I’m working on it…of course I’m writing this at 2am…
I have been thinking a great deal about my body’s immune system these past several months. The ‘brouhaha’ over the World Health Organization’s classification of a Phase 6 Influenza A Virus H1N1 pandemic has churned across several continents. There have been questions about the safety of the Influenza A Virus H1N1 vaccine that Big Pharma has raced through development and testing. The vaccine is proving to be an incredible windfall that is bolstering Pharma’s ailing balance sheets. They stand to rack up billions in “sue-proof” profits from pandemic panic spending.
The issues around the Influenza A Virus H1N1 pandemic are complicated and highly personal. Some folks are true believers in the western-medical-pharmaceutical solution and can’t wait to volunteer for the shot. Some people passionately distrust big Pharma, believing them to be the embodiment of an evil empire that would inject the public with poison if they thought they could do so and make a profit. Most of us fall somewhere in the middle of the conversation, not really sure if the threat of the H1N1 Flu is worse that the threat of an unsafe vaccine. I’m old enough to remember thec1976 Swine flu scare. I watched President Ford get his flu shot on prime time TV. I also remember that more people died of the vaccine than the flu.
I haven’t made up my mind about getting the H1N1 vaccine shot yet. If I lived alone, my answer would be no, however I am the primary caregiver for my family, that includes my elderly mother-in-law. If I don’t get the shot, am I putting her at risk? Which brings me back to thinking about ways to bolster my immune system. Right now, I want to do everything possible to be as healthy as an essentially hardy, plump post-menopausal gal such as my good self can be.
JAMA recently published an abstract of the study, “Sleep Habits and Susceptibility to the Common Cold.” Dr Sheldon Cohen, of the Department of Psychology at Carnegie Mellon University in Pittsburgh, Pennsylvania, and his colleagues found that poor sleep to be a predictor of low immunity.
To sleep, perhaps not to cough
Researchers paid healthy male and female volunteers $800 to have cold viruses sprayed up their noses. The subjects were kept under close observation for signs of a cold during the day before their exposure and for 5 days afterwards while they waited in a hotel to see if they got sick. Study participants who slept fewer than seven hours a night, and who spent more of that time awake, were nearly three times more likely to develop a cold than people who had eight hours or more of undisturbed sleep.
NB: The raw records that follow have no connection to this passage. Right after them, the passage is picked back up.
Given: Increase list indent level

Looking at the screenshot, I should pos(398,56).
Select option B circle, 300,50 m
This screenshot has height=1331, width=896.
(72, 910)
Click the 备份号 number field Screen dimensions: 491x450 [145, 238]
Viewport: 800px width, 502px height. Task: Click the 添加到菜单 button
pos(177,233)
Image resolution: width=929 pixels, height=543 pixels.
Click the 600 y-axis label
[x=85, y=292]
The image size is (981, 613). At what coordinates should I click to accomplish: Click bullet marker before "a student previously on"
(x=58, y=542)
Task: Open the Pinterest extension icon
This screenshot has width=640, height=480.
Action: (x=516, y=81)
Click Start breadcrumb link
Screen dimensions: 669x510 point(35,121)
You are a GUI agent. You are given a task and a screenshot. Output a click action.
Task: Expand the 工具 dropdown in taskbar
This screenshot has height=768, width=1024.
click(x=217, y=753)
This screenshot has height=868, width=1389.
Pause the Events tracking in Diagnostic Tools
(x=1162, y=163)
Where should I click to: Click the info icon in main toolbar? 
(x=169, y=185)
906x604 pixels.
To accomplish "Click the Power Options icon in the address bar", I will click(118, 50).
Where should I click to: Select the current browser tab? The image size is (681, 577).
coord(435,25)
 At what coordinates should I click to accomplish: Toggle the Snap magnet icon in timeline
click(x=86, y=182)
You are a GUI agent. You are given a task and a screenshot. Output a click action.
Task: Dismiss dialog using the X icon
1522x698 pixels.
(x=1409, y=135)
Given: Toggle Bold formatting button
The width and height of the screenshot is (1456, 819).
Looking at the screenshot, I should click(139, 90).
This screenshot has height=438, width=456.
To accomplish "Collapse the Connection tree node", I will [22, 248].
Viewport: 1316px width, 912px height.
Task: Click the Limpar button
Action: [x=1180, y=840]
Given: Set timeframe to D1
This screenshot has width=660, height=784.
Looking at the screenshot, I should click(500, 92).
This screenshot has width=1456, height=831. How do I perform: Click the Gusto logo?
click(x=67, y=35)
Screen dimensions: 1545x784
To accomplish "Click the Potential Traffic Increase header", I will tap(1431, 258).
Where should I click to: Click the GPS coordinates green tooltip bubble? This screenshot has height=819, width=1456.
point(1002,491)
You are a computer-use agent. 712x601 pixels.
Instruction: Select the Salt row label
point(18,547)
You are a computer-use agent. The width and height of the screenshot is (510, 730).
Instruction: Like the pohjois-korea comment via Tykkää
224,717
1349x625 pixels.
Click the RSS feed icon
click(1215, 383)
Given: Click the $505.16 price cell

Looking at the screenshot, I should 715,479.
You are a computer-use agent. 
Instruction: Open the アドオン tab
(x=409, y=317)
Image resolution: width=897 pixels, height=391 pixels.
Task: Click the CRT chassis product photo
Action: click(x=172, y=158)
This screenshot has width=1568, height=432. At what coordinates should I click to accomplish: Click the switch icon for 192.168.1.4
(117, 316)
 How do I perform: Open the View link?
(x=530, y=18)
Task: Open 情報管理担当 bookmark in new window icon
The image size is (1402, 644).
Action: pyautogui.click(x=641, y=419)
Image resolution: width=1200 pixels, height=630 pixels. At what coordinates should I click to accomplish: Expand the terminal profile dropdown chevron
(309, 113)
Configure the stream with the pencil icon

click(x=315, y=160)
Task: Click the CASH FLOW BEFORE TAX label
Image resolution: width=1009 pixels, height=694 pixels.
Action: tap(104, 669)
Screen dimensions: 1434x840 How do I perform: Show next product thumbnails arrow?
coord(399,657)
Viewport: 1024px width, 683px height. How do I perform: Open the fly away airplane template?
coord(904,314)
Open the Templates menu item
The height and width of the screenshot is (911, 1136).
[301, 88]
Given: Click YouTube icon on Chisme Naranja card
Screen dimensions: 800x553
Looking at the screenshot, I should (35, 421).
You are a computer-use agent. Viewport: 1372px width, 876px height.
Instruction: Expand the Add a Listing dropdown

Before the 14 days of monitoring, each participant also underwent a “pre-challenge” examination, where the researchers obtained information about potential confounders such as virus-specific antibody levels in their blood, demographics, body mass index, psychological variables and health behaviors.
The results showed that:
The less a person slept, the more likely he or she was to develop a cold (there was a graded association between infection rate and average sleep duration).
Participants who slept fewer than 7 hours were 2.94 times more likely to develop a cold than those who had 8 hours or more sleep.
The more efficiently a person slept (more of the time in bed actually spent asleep), the less likely he or she was to develop a cold (i.e. there was also a graded association between sleep efficiency and rate of infection).
Participants whose sleep efficiency feel below 92 per cent were 5.50 times more likely to develop a cold than those whose efficiency was 98 per cent or more.
Feeling rested was not linked to rate of infection.
Cohen and colleagues concluded that:
“Poorer sleep efficiency and shorter sleep duration in the weeks preceding exposure to a rhinovirus were associated with lower resistance to illness.”
The researchers also looked at separate components of illness and how they linked to the variables they measured.
“When the components of clinical illness (infection and signs or symptoms) were examined separately, sleep efficiency but not sleep duration was associated with signs and symptoms of illness,” they wrote, but “neither was associated with infection.”
“A possible explanation for this finding is that sleep disturbance influences the regulation of pro-inflammatory cytokines, histamines and other symptom mediators that are released in response to infection,” they suggested, recommending that seven to eight hours sleep a night would appear to be a reasonable target.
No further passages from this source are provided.